Je poursuivis ; elle écouta attentivement. C’était une excellente liste. J’y avais passé plusieurs heures, cherchant les comparaisons les plus bêtes, les plus évidentes, d’une transparence ridicule, et j’avoue que j’étais content du résultat. LaGuerta joua elle aussi son rôle à merveille. Elle goba tout. Bien sûr, c’était exactement ce qu’elle voulait entendre.
« En bref, dis-je, ce nouveau meurtre m’a tout l’air d’être un règlement de comptes, probablement en rapport avec la drogue. Le type qui est en prison a bel et bien commis les autres meurtres, et cette affaire est absolument, irrévocablement terminée. Affaire classée. »
Je lui tendis ma liste.
Elle la prit et la regarda un long moment. Elle fronça les sourcils. Ses yeux parcoururent la page plusieurs fois. Le coin de sa lèvre inférieure tressaillit. Puis elle posa soigneusement la feuille sur son bureau sous une grosse agrafeuse vert de jade.
« OK, dit-elle, déplaçant l’agrafeuse pour qu’elle soit parfaitement alignée avec le bord du registre. OK C’est pas mal. Ça devrait m’aider. » Elle me regarda, les sourcils toujours froncés sous l’effort de la concentration, puis soudain elle me sourit. « OK. Merci, Dexter. »
C’était un sourire tellement inattendu et sincère que si j’avais eu une âme je me serais senti fort coupable, c’est certain.

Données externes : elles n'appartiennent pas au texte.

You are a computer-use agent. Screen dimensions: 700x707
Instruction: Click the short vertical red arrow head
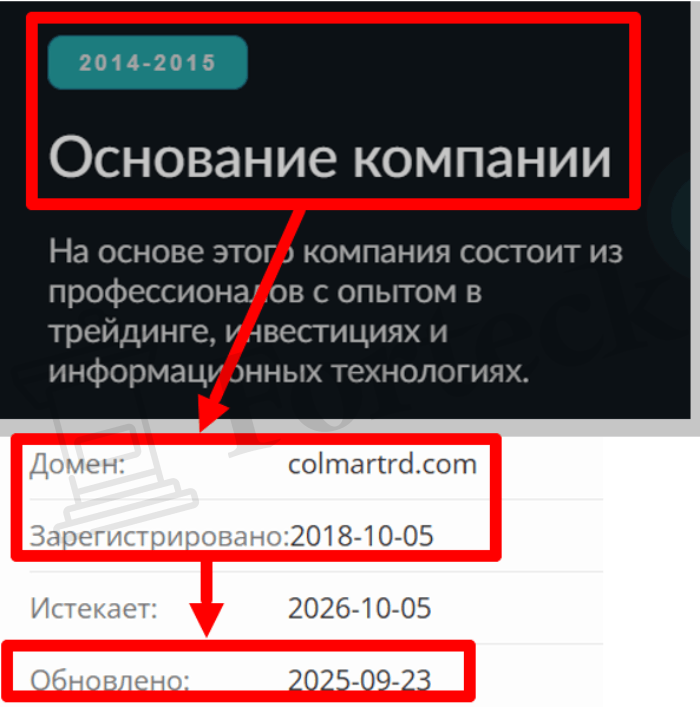[206, 620]
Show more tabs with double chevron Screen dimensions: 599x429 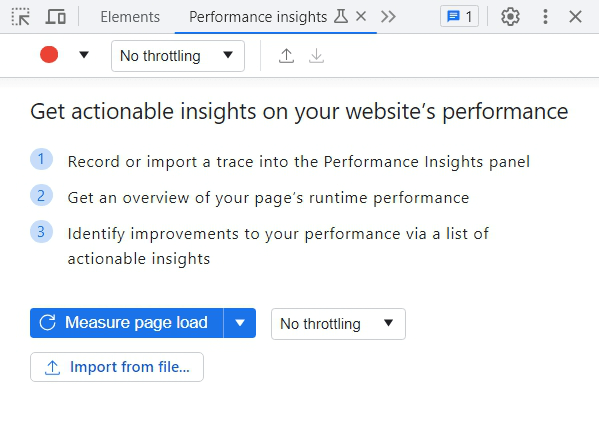click(x=388, y=17)

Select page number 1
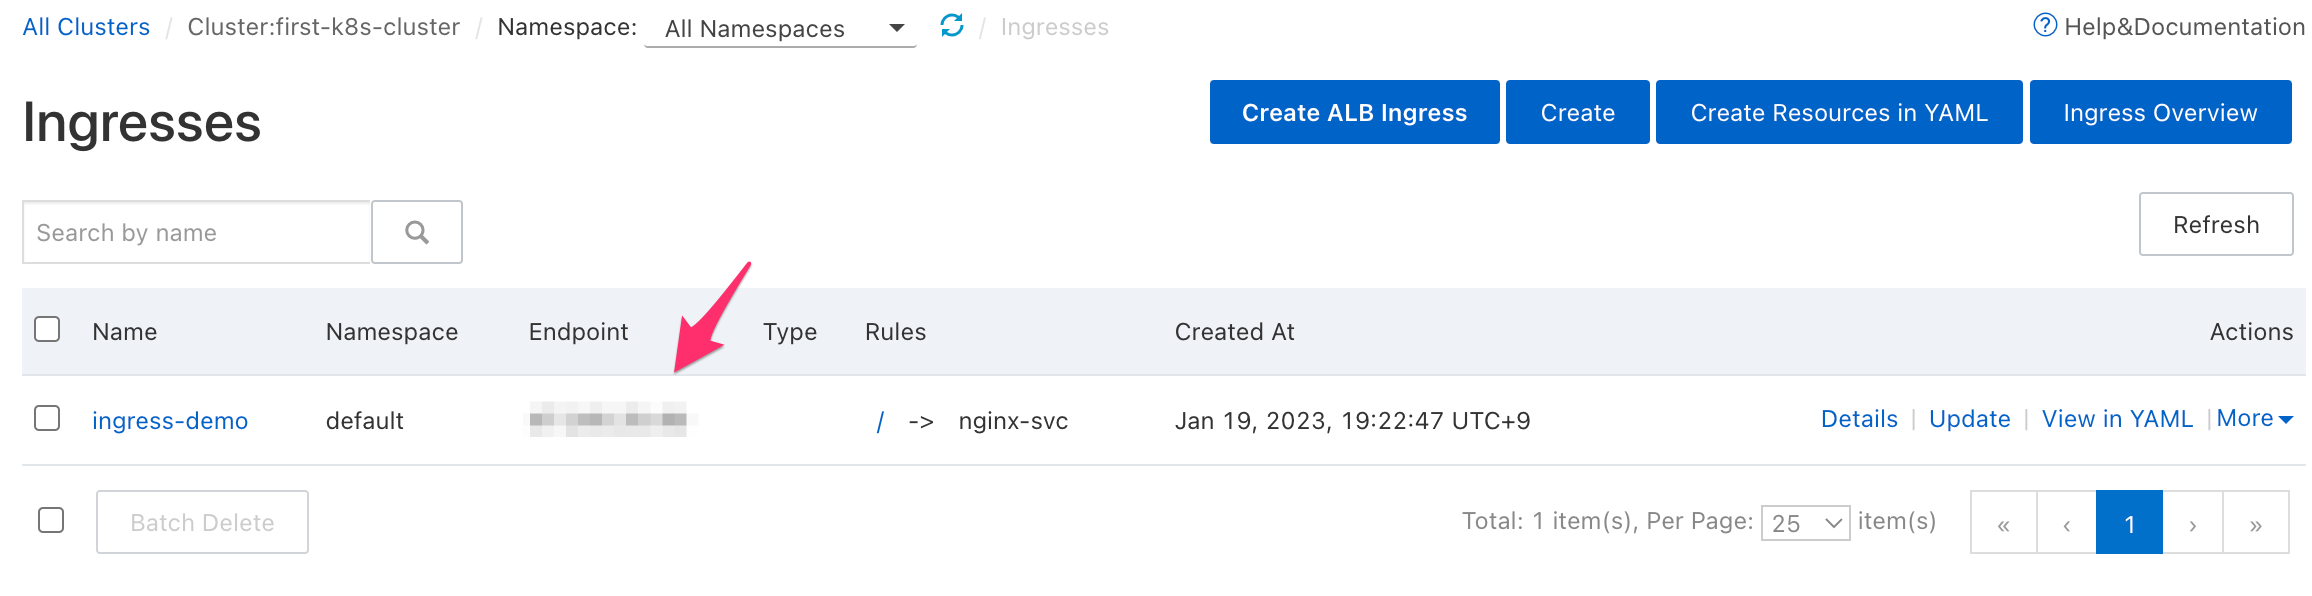(2129, 522)
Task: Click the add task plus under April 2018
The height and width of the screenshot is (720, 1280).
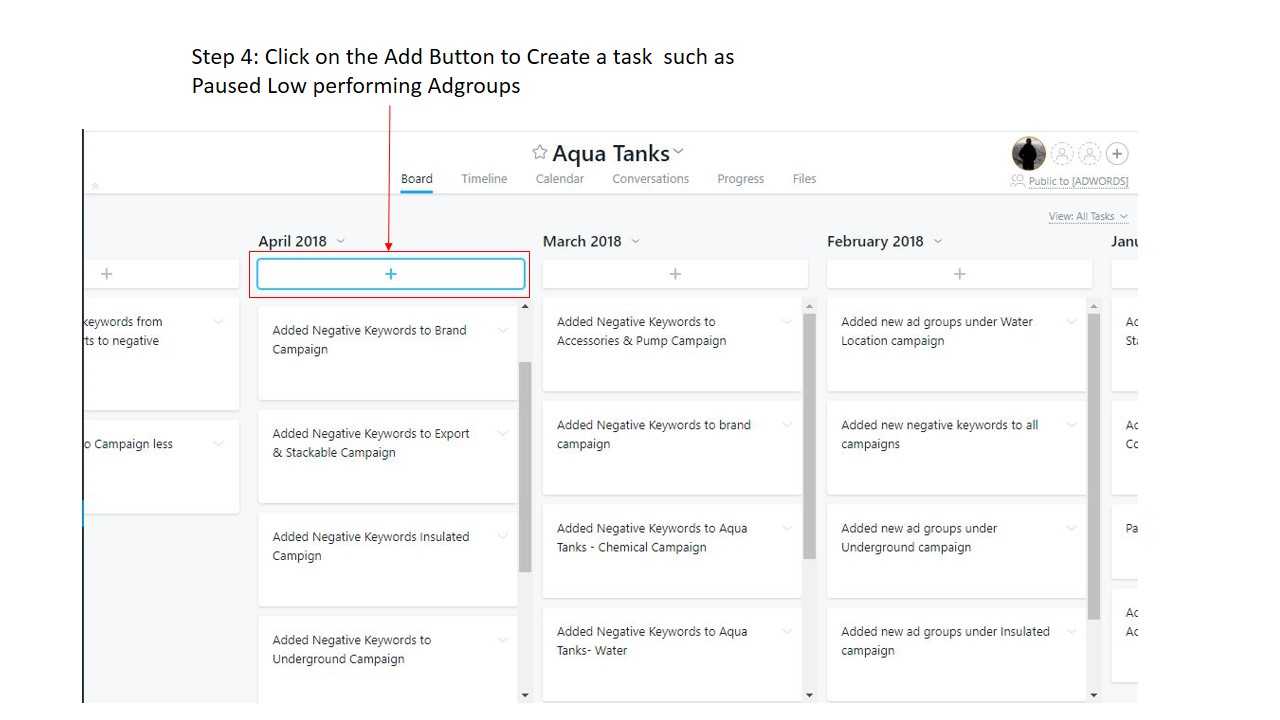Action: tap(391, 274)
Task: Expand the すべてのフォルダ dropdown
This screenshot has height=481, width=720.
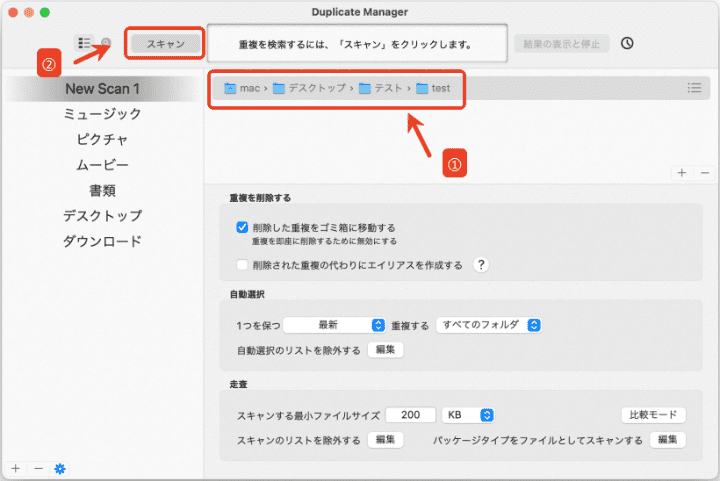Action: [x=490, y=325]
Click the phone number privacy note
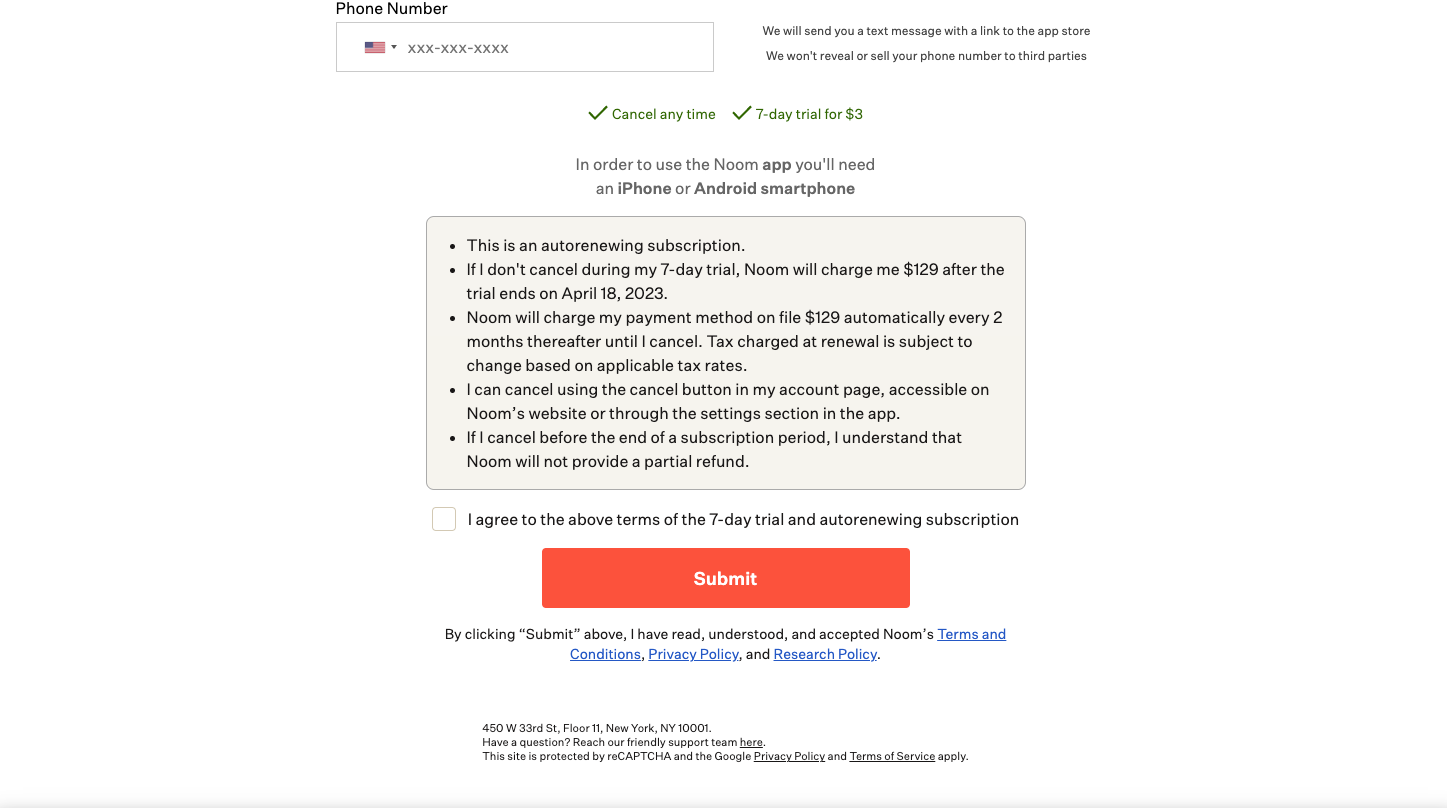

Elle se leva, le sourire toujours aux lèvres, et avant que je puisse battre en retraite elle avait jeté ses bras autour de mon cou.
« C’est très aimable à vous, dit-elle. Je vous suis TRÈS reconnaissante. »
Et elle frotta son corps contre le mien d’une façon plus que suggestive. Elle ne pouvait tout de même pas vouloir… Enfin quoi, imaginez un peu ! Cette femme qui défendait la moralité publique, juste là, en public… Cela dit, même dans l’intimité d’une chambre forte au fin fond d’une banque je n’aurais pas apprécié qu’elle se frotte à moi. Sans compter que je venais délibérément de lui donner les moyens de creuser sa propre tombe, ce qui ne semblait pas exactement le genre de chose qu’on célèbre en… Non mais vraiment ! Le monde entier était-il devenu fou ? Que se passait-il avec les humains ? Ne pensaient-ils tous vraiment qu’à ça ?
Me sentant au bord de la panique, j’essayai de me libérer de son étreinte.
« S’il vous plaît, inspecteur…
— Appelez-moi Migdia », dit-elle en se cramponnant et se frottant encore davantage.
Elle avança la main vers le devant de mon pantalon et je fis un bond. Si l’effet positif de ma réaction fut d’éloigner l’inspecteur lascive, l’effet négatif fut qu’elle en perdit l’équilibre, heurta le bureau avec sa hanche puis trébucha sur sa chaise avant de s’étaler de tout son long par terre.
« Je, euh… Il faut vraiment que je retourne travailler, bredouillai-je. J’ai un truc important… »
Mais le plus important pour moi était de me sauver de là le plus vite possible ; je sortis donc du box, son regard rivé sur moi.
Ça n’avait pas l’air d’être un regard particulièrement amical.